Cuando te hayas marcado un objetivo de aprendizaje, puedes reforzarlo con dispositivos de compromiso que te ayuden a poner en marcha la práctica. A medida que vayas adaptándote a estos dispositivos, poco a poco, empezarás a crear un hábito. Uno especialmente útil es la reflexión. El pensamiento reflexivo intencionado es esencial para asentar el aprendizaje, ya que facilita el denominado en inglés patterning, según el cual el cerebro busca repeticiones y agrupaciones en los flujos de ideas y en los recuerdos. El aprendizaje tiene lugar cuando el cerebro utiliza esos patrones y les da un significado.

§ **LO QUE SE PIDE**
Actualice el tramo del texto sobre el aprendizaje reflexivo que va desde "Cuando te hayas" hasta "da un significado.", sustituyendo "la reflexión" por "la escritura". Trabaje únicamente con el texto sobre el aprendizaje reflexivo.

§ **DATOS MOSTRADOS**
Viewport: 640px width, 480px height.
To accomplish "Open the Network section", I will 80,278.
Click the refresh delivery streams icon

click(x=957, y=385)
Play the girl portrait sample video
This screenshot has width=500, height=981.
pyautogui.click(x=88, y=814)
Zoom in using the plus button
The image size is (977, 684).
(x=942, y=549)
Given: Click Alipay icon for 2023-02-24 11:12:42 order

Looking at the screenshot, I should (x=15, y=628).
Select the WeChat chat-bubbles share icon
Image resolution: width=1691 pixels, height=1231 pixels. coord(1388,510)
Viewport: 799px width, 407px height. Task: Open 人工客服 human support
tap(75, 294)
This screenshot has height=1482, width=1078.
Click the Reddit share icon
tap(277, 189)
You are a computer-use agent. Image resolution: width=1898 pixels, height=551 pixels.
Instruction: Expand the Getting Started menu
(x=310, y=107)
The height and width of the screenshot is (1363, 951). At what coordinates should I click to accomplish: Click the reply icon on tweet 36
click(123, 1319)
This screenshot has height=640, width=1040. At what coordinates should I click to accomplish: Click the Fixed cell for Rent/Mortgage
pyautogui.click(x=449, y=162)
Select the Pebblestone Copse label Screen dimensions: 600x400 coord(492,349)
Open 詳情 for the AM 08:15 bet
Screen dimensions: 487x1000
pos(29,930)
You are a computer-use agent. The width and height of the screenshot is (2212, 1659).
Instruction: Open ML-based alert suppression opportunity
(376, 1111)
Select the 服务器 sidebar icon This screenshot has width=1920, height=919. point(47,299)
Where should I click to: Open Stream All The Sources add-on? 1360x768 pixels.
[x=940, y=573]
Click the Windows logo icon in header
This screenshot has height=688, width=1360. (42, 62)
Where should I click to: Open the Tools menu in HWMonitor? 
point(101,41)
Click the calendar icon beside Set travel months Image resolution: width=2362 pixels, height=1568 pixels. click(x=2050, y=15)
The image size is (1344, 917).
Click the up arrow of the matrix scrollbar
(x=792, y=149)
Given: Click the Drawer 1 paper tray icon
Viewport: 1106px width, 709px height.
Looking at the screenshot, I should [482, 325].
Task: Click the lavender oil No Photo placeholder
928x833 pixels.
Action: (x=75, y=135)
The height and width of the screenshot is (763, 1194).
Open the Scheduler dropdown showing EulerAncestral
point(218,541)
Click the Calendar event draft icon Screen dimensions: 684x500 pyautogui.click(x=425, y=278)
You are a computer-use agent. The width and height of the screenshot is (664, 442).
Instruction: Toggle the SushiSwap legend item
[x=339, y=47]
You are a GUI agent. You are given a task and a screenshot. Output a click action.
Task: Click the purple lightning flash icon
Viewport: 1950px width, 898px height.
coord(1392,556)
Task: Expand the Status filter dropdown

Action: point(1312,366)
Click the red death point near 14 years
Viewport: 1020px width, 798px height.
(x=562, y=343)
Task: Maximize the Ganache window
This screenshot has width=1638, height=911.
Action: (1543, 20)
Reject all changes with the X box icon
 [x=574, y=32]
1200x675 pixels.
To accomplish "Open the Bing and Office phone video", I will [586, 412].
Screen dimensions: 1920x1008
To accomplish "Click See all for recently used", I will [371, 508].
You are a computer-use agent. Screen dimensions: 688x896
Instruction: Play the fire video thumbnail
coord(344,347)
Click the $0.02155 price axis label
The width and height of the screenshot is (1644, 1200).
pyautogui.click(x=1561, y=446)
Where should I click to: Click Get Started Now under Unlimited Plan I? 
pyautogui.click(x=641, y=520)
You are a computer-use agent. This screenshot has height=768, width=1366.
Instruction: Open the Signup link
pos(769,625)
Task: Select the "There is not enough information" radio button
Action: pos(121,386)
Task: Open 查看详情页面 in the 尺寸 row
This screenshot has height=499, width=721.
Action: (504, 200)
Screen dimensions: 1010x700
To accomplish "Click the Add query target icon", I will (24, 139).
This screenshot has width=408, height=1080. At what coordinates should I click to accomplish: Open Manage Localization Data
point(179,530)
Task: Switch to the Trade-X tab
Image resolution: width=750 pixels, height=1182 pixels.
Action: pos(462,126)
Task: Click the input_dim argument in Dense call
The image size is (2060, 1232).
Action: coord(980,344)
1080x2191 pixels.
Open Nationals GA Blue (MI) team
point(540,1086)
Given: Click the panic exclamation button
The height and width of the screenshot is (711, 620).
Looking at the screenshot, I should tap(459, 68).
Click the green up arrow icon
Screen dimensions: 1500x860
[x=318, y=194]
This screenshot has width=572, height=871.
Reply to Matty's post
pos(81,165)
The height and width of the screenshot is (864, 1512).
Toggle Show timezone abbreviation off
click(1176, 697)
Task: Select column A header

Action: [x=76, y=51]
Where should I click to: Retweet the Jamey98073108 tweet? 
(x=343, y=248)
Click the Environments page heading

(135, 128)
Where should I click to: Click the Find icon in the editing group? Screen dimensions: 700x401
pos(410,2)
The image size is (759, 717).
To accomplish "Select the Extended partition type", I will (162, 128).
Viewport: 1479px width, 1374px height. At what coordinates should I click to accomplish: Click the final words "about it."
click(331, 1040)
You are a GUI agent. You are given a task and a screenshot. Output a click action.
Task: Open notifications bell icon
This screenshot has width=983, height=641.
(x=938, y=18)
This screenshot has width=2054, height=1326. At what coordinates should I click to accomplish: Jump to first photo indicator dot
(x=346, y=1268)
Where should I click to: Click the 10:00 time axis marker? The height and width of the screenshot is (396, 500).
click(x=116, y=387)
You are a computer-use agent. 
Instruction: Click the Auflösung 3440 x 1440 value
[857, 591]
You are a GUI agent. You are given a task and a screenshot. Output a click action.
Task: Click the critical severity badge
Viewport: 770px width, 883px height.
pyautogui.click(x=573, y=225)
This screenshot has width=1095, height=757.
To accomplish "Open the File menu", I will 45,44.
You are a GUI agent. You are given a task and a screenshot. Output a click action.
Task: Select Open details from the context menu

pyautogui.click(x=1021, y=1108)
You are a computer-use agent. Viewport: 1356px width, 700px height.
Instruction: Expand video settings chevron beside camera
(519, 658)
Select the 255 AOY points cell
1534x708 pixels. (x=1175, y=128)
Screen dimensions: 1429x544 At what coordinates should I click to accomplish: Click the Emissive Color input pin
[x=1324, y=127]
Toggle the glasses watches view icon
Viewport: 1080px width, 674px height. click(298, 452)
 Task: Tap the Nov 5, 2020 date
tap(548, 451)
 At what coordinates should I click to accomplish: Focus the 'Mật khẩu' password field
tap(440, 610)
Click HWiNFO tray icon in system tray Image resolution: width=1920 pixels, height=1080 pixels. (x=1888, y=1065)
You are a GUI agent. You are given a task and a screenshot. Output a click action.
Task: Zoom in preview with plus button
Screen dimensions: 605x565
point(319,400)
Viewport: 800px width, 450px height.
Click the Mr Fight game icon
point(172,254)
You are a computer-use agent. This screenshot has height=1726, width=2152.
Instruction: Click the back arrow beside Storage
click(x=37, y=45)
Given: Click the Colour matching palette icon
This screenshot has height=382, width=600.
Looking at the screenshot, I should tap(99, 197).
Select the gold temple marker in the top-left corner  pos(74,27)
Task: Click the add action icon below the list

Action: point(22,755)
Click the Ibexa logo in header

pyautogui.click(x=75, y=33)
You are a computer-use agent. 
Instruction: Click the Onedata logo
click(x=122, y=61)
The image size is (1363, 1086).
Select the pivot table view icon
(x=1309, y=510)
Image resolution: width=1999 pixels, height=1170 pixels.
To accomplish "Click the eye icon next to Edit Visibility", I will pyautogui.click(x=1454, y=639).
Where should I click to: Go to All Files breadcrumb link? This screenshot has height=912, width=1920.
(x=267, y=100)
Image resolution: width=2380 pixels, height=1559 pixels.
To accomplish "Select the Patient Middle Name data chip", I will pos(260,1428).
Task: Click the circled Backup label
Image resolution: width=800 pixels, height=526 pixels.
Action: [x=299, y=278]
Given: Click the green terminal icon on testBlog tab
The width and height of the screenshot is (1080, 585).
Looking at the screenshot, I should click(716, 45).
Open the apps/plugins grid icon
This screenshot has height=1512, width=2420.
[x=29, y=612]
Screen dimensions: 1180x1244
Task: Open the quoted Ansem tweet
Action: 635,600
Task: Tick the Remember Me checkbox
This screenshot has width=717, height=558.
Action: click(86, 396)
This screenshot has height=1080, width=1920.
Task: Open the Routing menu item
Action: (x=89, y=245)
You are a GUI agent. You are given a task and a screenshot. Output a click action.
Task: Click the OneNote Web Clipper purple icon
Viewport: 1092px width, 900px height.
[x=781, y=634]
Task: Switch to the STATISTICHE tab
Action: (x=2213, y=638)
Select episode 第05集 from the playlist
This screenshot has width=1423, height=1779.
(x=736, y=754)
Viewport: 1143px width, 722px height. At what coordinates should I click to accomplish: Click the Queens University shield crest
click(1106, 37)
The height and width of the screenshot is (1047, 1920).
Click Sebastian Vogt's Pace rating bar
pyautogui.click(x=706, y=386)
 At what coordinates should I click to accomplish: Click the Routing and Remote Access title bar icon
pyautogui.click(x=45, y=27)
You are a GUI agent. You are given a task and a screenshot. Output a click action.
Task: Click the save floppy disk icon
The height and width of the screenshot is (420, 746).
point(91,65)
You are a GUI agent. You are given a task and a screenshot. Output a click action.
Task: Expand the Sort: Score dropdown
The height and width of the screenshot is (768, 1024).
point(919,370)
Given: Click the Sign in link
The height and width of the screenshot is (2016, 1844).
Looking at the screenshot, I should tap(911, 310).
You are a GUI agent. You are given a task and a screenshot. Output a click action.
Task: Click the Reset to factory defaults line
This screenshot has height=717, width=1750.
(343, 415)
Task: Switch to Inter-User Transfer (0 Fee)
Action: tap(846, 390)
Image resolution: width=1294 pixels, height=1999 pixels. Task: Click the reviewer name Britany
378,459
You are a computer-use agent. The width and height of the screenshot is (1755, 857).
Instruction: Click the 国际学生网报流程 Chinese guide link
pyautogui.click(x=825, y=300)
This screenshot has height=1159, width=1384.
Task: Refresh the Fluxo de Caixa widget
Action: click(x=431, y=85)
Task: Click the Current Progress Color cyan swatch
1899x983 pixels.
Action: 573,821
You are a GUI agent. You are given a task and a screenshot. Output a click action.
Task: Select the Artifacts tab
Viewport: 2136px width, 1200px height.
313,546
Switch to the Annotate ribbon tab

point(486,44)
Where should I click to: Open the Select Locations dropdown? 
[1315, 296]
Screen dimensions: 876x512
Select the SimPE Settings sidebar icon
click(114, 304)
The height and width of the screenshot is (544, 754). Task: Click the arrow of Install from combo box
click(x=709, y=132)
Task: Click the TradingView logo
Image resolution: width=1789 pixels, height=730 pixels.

§ **RESPUESTA**
Cuando te hayas marcado un objetivo de aprendizaje, puedes reforzarlo con dispositivos de compromiso que te ayuden a poner en marcha la práctica. A medida que vayas adaptándote a estos dispositivos, poco a poco, empezarás a crear un hábito. Uno especialmente útil es la escritura. El pensamiento reflexivo intencionado es esencial para asentar el aprendizaje, ya que facilita el denominado en inglés patterning, según el cual el cerebro busca repeticiones y agrupaciones en los flujos de ideas y en los recuerdos. El aprendizaje tiene lugar cuando el cerebro utiliza esos patrones y les da un significado.